In 2011 and 2013, the City and County of Denver officially declared the date of the event "Neal Cassady Day" -- even though the poster for 2013's Birthday Bash features what appears to be a Denver police mug shot of a smirking, teenage Cassady.
Neal Cassady: A juvenile delinquent Denver car thief and smooth-tongued, lifelong Lothario. A quick-talking Western figure who inspired some of the most inspirational literature of the mid-20th century, taking center stage as a Beat Generation character within Jack Kerouac's novel, On the Road, and as the "secret hero" of
Allen Ginsberg's poem,
Howl. A California railroad brakeman, who never missed a day of work while supporting his wife and children, before a disastrous marijuana bust sent him to prison in San Quentin for just over two years. A somewhat abrasive, as well as charismatic, cohort of Ken Kesey and his Merry Pranksters, famously driving the Pranksters' bus Further across the USA -- a tale told within Tom Wolfe's
The Electric Kool-Aid Acid Test, as well as the documentary film,
Magic Trip. Dead in Mexico on February 4, 1968 (if he had live four more days, he would have turned 42). Author of
The First Third, a posthumous collection of his writings, first published in 1971.
Cassady took center stage as a Beat Generation character in Jack Kerouac's novel, "On the Road."
"Neal's the most influential pop culture figure to ever come out of Colorado," says event organizer Mark Bliesener, citing Cassady's impact on Beat literature, the jazz-inflected writing which would influence the course, as well as scope, of rock music (e.g. influencing Bob Dylan and the Grateful Dead). Still Bliesener acknowledges, "A lot of people in Denver are unaware of him."
The 2015 documentary
Neal Cassady: The Denver Years focuses on how Cassady spent part of his childhood living in flophouses with his father, a Larimer Street barber and skid-row alcoholic. And how, as a young adult, Cassady drew his New York literary friends Kerouac and Ginsberg to our city. (Years later, Ginsberg would co-found Boulder's
Naropa University.) The documentary seems especially sensitive to his family's perceptions of him, yet it's an admirable, at times unflinching, telling of Cassady's difficult childhood and how his artistic spirit continues to inspire people at all elevations. A recommended film.
This year's Birthday Bash will once again feature music from jazz and symphonic composer David Amram, who remembers Cassady not as the manic "Dean Moriarty" of
On the Road but as "someone who loved writing, loved life, loved people. He said it was hard for him to deal with people having a picture of him that had nothing to do with what he was about."
Cassady's daughter Jami will balance her father's wayward reputation with her own fond, familial remembrances.

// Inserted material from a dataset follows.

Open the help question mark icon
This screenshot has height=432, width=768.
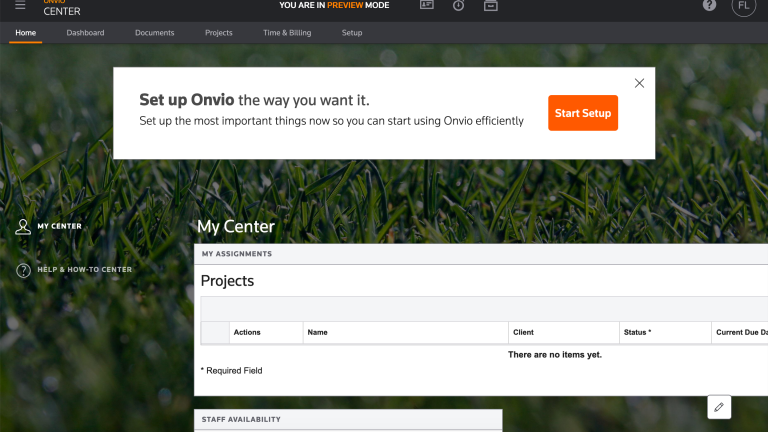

Bob Hyatt, a Denver man who discovered at age 66 that his biological father was Cassady, will demonstrate how the Cassady genes have surprisingly manifested themselves within his own life. (An evocative profile of Hyatt, as well as scads of local Beat Generation lore, is contained within the book
The Denver Beat Scene by
Zack Kopp.)
The event celebrates Cassady's legacy through poetry, prose, personal recollections and music.
Grateful Dead fans: You won't hear much about Cassady's experiences with the Merry Pranksters at a Birthday Bash. (The band, then The Warlocks, played LSD-saturated, mid-'60s "Acid Tests" attended by Cassady.) One comes away with the distinct impression Cassady's children, who feature prominently at the Birthday Bash events, still have uncomfortable, if not outright hostile, feelings about that psychedelic aspect of their father's life.
Still, the late novelist Ken Kesey, author of
One Flew Over the Cuckoo's Nest, said about Cassady in Boulder in 1994, "He was the greatest man I ever expect to know." Fellow Merry Prankster
Ken Babbs has observed, "He had a great moral compass in terms of trying to do the right thing even though he was constantly screwing up."
There seems to be a tug of war over Cassady's legacy between those closest to him and the world at large: Was he a pot-smoking, acid-head, speedfreak sex fiend or a family man devoted to his wife and children?
Of course, there's no reason the answer can't be both.
And that's no reason for Denver not to officially celebrate its historical icon.